• Thu // to 7.12. Carol Mansour: Stitching Palestine (2017)
  • Fri // pe 8.12. Pavlo Suslyakov: Super-Eva (2023), Ton Melnyk & Masha Ravlyk: We will survive it (2023)
  • Sat // la 9.12. Tom Akinleminu & Ikiru Genzai: The Moscow mutiny (2013)

Dokkari-illat alkavat klo 19.00, elokuvien jälkeen keskustelua. // The film nights start at 19.00, discussion afterwards.

Stitching Palestine | dir. Carol Mansour, Jordan/Lebanon/Palestine 2017 |
78 min | Arabic with English subtitles | http://www.stitchingpalestine.com

”Twelve Palestinian women sit before us and talk of their life before the Diaspora, of their memories, of their lives and of their identity. Their narratives are connected by the enduring thread of the ancient art of embroidery. Twelve resilient, determined and articulate women from disparate walks of life: lawyers, artists, housewives, activists, architects, and politicians stitch together the story of their homeland, of their dispossession, and of their unwavering determination that justice will prevail. Through their stories, the individual weaves into the collective, yet remaining distinctly personal. Twelve women, twelve life-spans, and stories from Palestine; a land whose position was fixed on the map of the world, but is now embroidered on its face.”

Featuring e.g. Palestine National Council member Leila Khaled, INAASH Association founding members Malak Husseini Abdelrahim and Sima Tuqan Ghandour, writer and actor Raeda Taha, and psychotherapist Laila Atshan.

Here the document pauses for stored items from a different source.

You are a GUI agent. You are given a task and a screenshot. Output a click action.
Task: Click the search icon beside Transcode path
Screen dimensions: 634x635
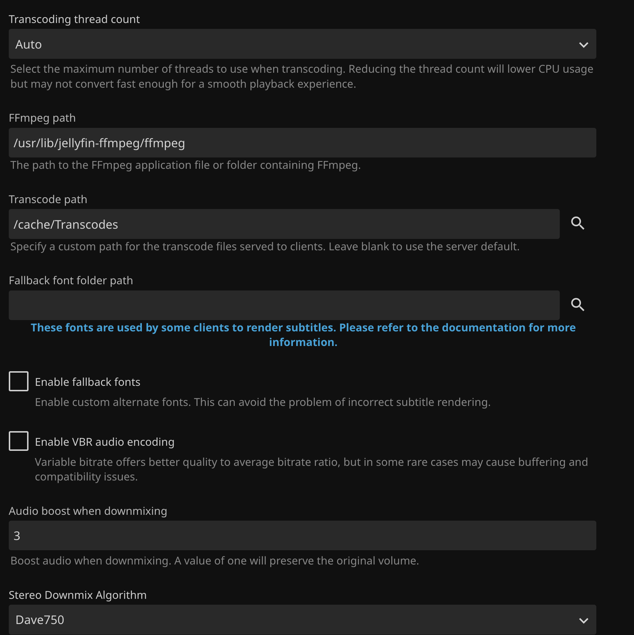[577, 223]
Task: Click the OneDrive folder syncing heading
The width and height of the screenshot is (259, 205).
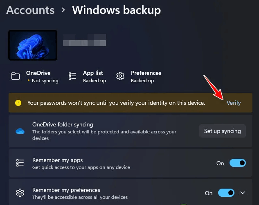Action: 63,124
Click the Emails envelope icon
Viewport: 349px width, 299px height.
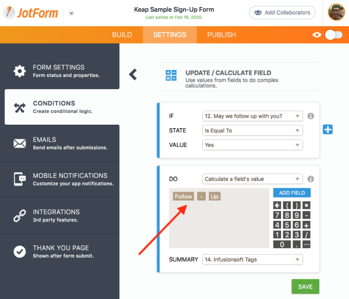20,143
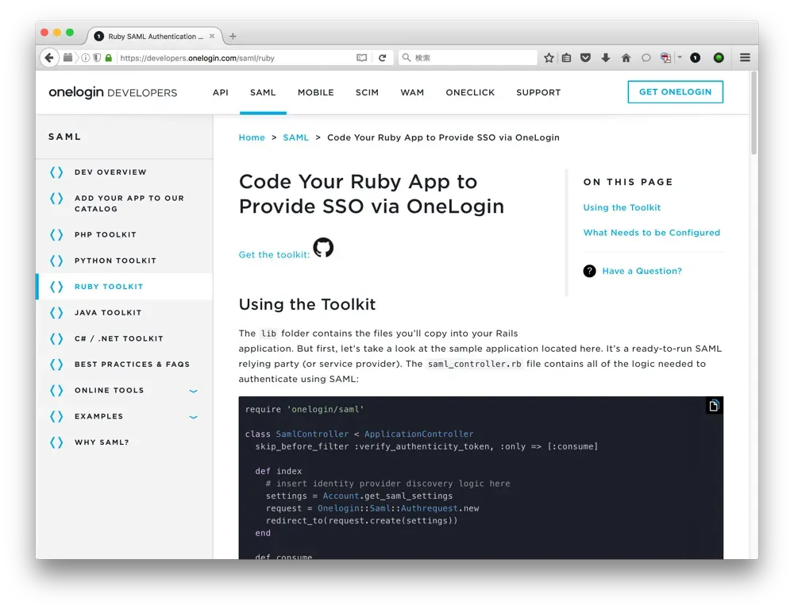Expand the ONLINE TOOLS section
794x610 pixels.
tap(193, 391)
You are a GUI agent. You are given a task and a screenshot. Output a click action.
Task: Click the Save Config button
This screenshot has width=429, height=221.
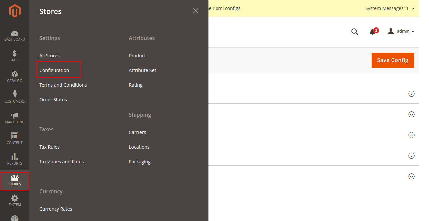pos(393,60)
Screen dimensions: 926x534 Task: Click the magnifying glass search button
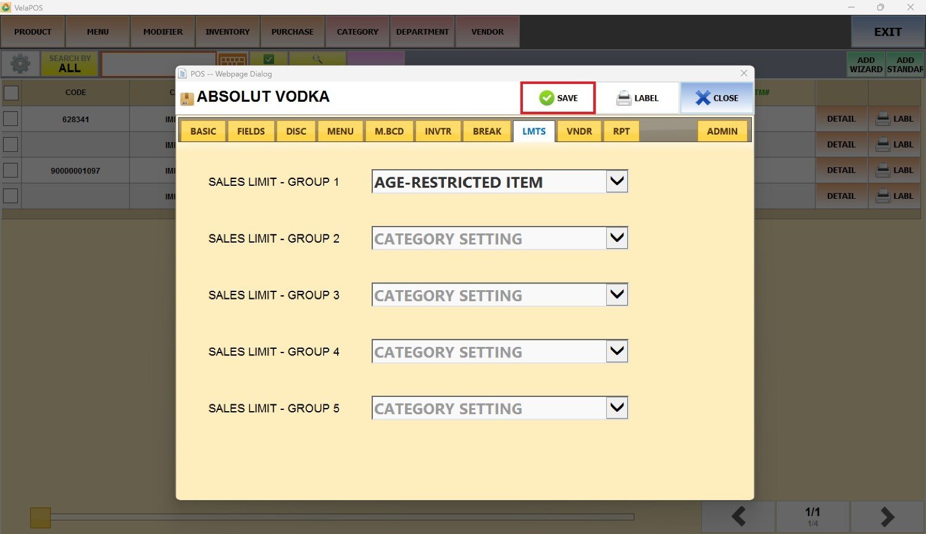tap(317, 59)

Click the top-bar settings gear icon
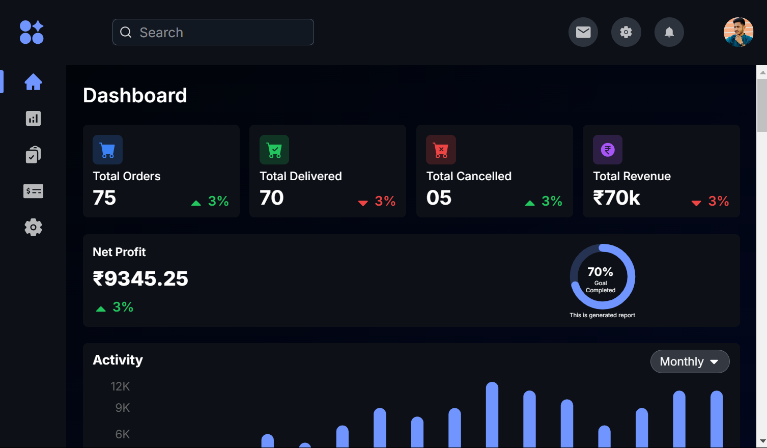click(626, 32)
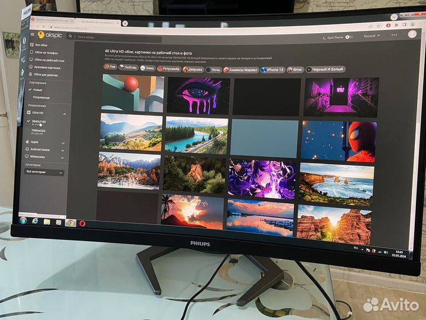Launch Google Chrome from the taskbar
Image resolution: width=426 pixels, height=320 pixels.
pyautogui.click(x=70, y=223)
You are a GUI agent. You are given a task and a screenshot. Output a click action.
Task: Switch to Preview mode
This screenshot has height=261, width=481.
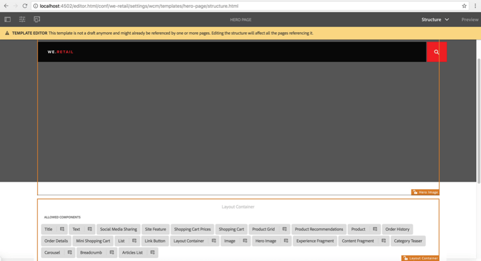470,19
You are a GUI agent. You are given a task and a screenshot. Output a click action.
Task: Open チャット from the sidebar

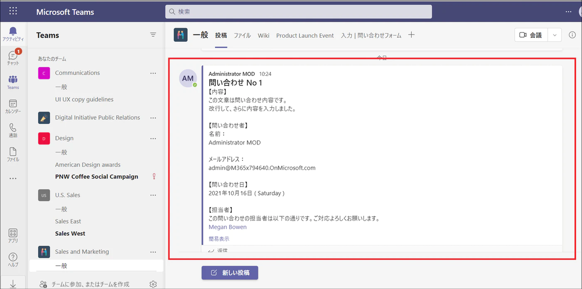[13, 57]
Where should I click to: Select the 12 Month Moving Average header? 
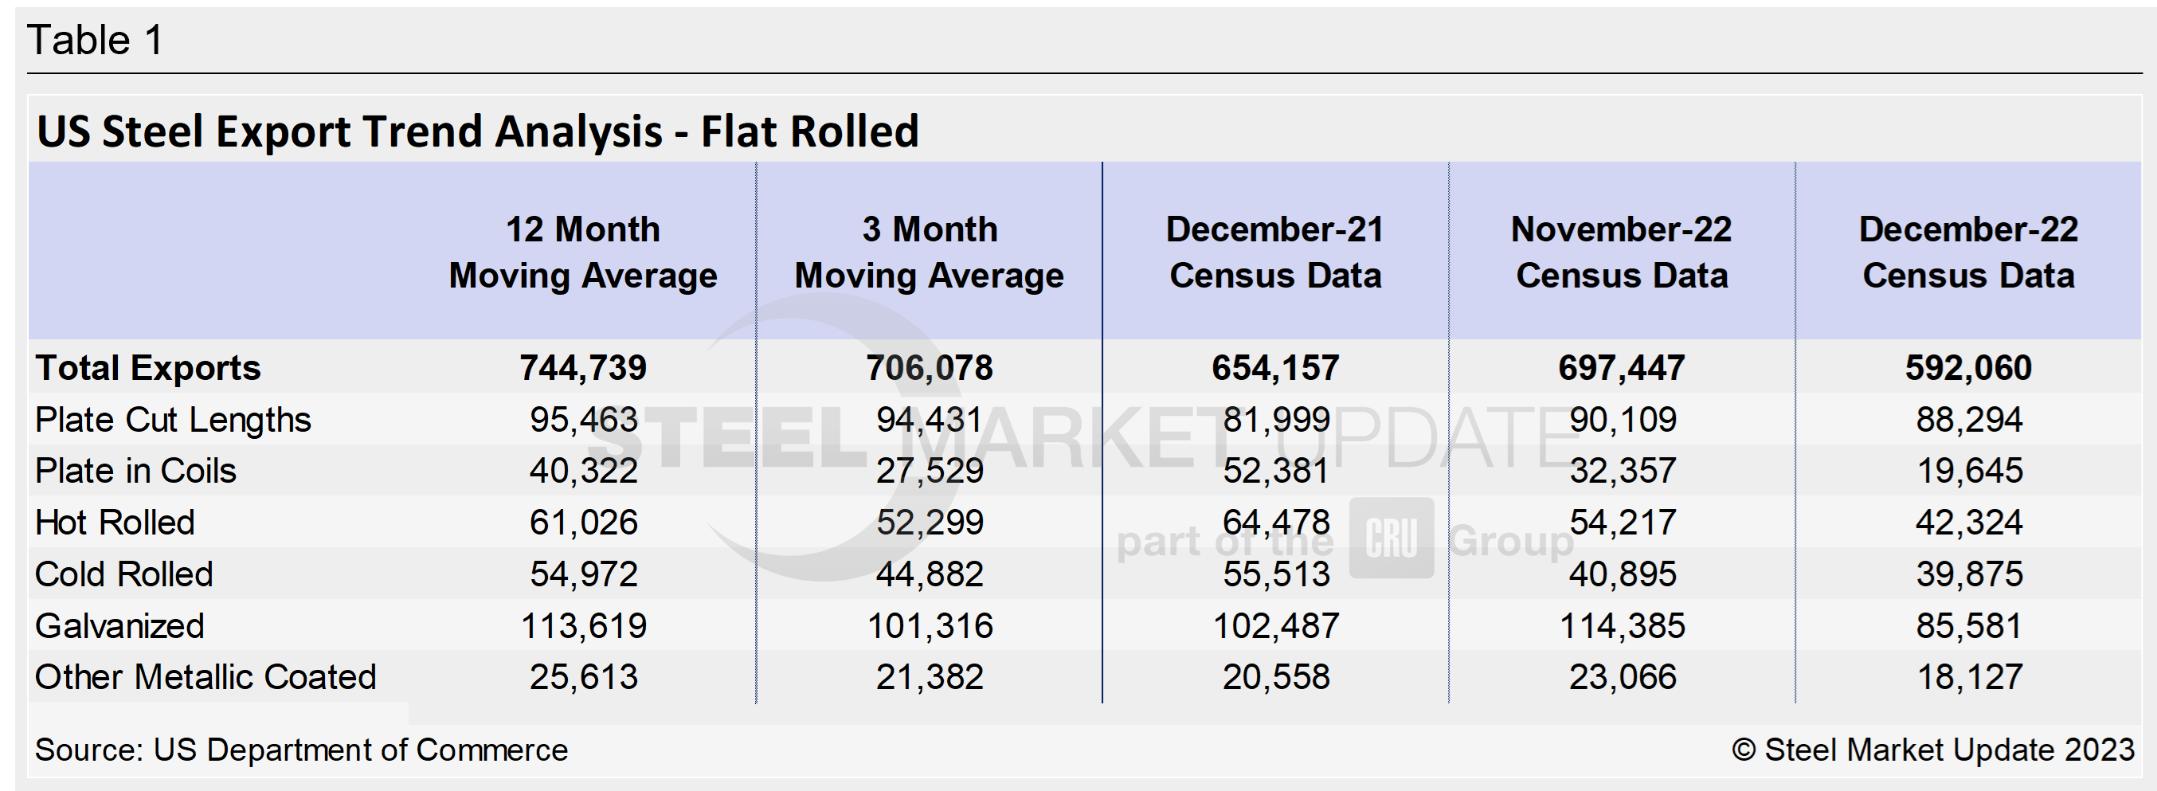click(583, 252)
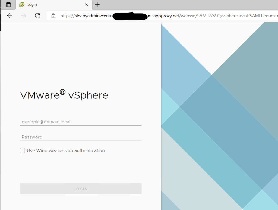This screenshot has width=278, height=210.
Task: Focus the Password input field
Action: [x=81, y=137]
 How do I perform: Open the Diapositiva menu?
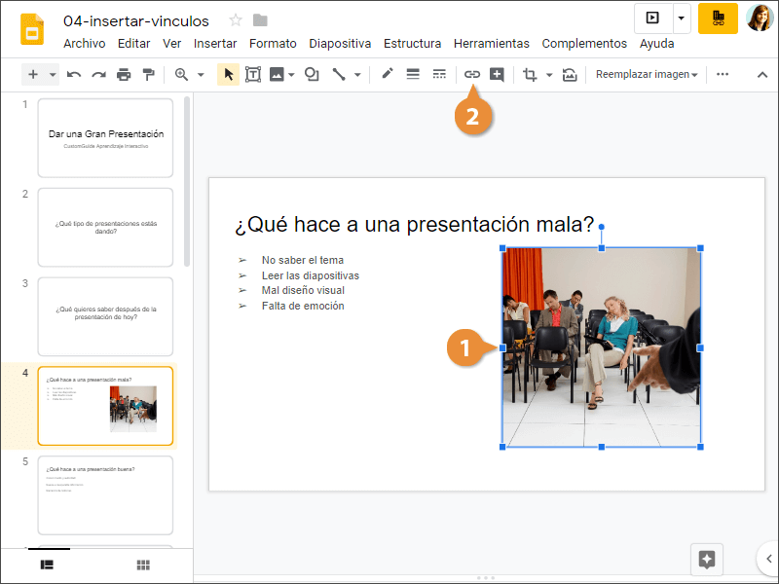click(340, 44)
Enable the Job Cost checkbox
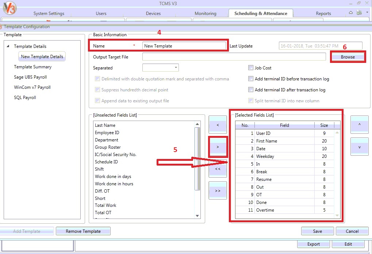This screenshot has width=372, height=254. 251,68
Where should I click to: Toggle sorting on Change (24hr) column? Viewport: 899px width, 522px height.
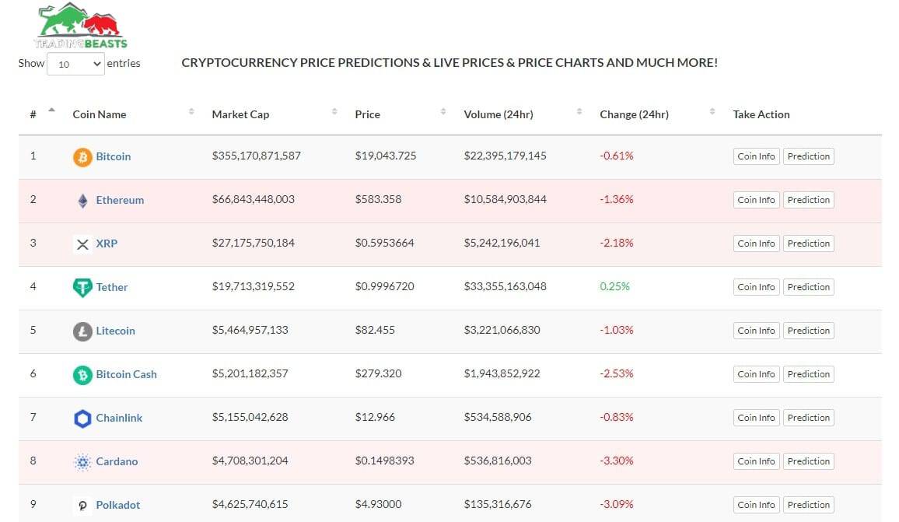711,110
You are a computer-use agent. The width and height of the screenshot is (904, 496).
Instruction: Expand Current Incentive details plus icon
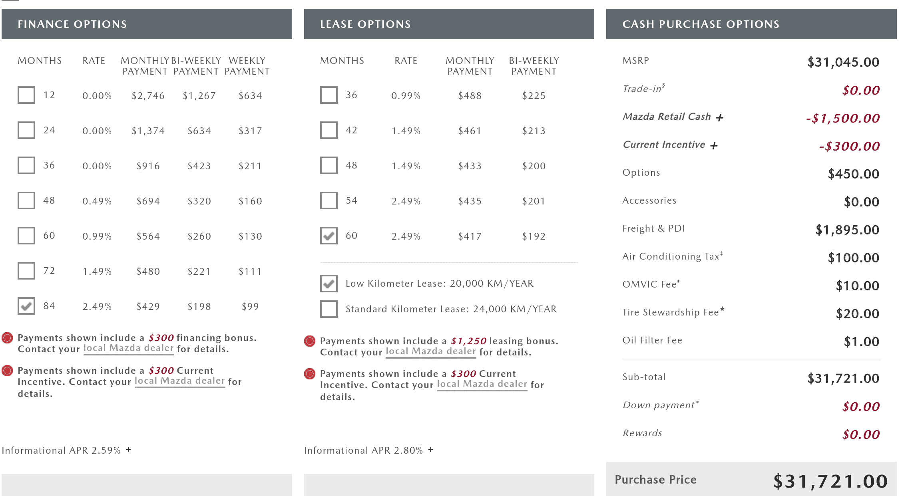(714, 146)
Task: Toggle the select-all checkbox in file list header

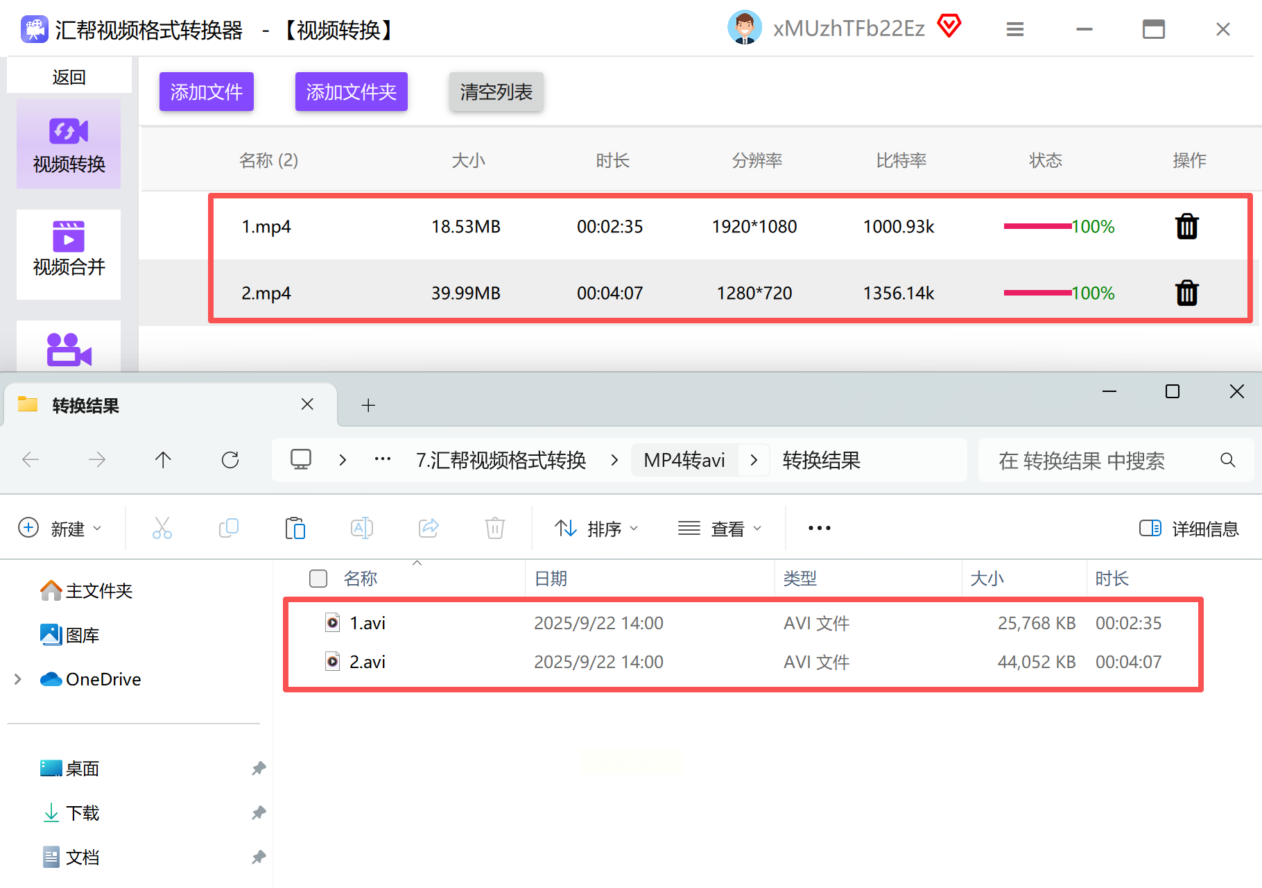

For the discussion after the screening, you can read in advance Laila Farrah’s article ”Stitching for survival: revisioning silence and expression” (2013). Download the pdf at https://we.tl/t-4uNJluw0LA.

Super-Eva | dir. Pavlo Suslyakov, Ukraine 2023 | 16 min | English subtitles
We will survive it | dir. Ton Melnyk & Masha Ravlyk, Ukraine 2023 | 18 min | English subtitles | https://fb.me/e/3OEnMlfQJ

The short film Super-Eva (from Suslyakov’s The First Outpost series) explores childhood in wartime Ukraine. We will survive it follows Melnyk’s and Ravlyk’s lives in Ukraine from February to April 2022, following Russia’s full-scale invasion.

The screening is followed by an English-language panel discussion on life in wartime Ukraine and the significance of art during times of conflict. The panelists include the photographer and journalist Saf Homin, the multimedia artist Serhi Varlamov, and artists and queer feminist activists Ton Melnyk and Masha Ravlyk. The discussion is moderated by Ida-Emilia Reini, the coordinator of the project Life Goes On – Chronicles of Russo-Ukrainian war.

The Moscow Mutiny | dir. Tom Akinleminu & Ikiru Genzai, USA/Russia/Germany 2013 | 113 min | Russian with English subtitles | https://www.imdb.com/title/tt3714774

The anarcha-feminist Fuel for Fury collective presents: a movie screening and discussion in memory of the anarchist Dmitry Petrov.

The Moscow Mutiny is an up-close account of the 2011–2012 anti-Putin protests in Russia. Exclusive footage from the protests’ core poignantly illustrates the activists’ dedication and strife. Exposing the perils of Russia under Putin, The Moscow Mutiny ponders why contemporary social activism is so inefficient and what it would take to make a difference in the world today.

One of the activists featured in the movie, Dmitry Petrov (also known as Ilya Leshy, Dima the Ecologist, Phil Kuznetsov, Seva, and Lev), was an anarchist and anti-fascist, environmental activist, author and compiler of a number of books and articles, researcher of the Russian North and Kurdistan. The movie shows episodes of Petrov’s formation as an activist and strategist in the anti-Putin movement in Russia.

In 2018 Dmitry left Russia in order to participate in the struggle for a free society in Kurdistan, Ukraine and around the world. In the spring of 2023, a letter of his was published: ”As an anarchist, a revolutionary and a Russian person… I did it for the sake of justice, for the defence of Ukrainian society and – for the liberation of my country, Russia, from oppression. I did it for the sake of all the people who are deprived of dignity and the opportunity to breathe freely because of the vile totalitarian system created in Russia and Belarus.” In April, his comrades and relatives learned that he had gone missing near Bakhmut.

An introduction related to the topic is presented before the movie, and space for questions and discussion is reserved after the screening. The language of the event is English, but simultaneous interpretation is arranged for those who need it. Donations collected at the event will be directed to the educational projects of Dmitry’s family.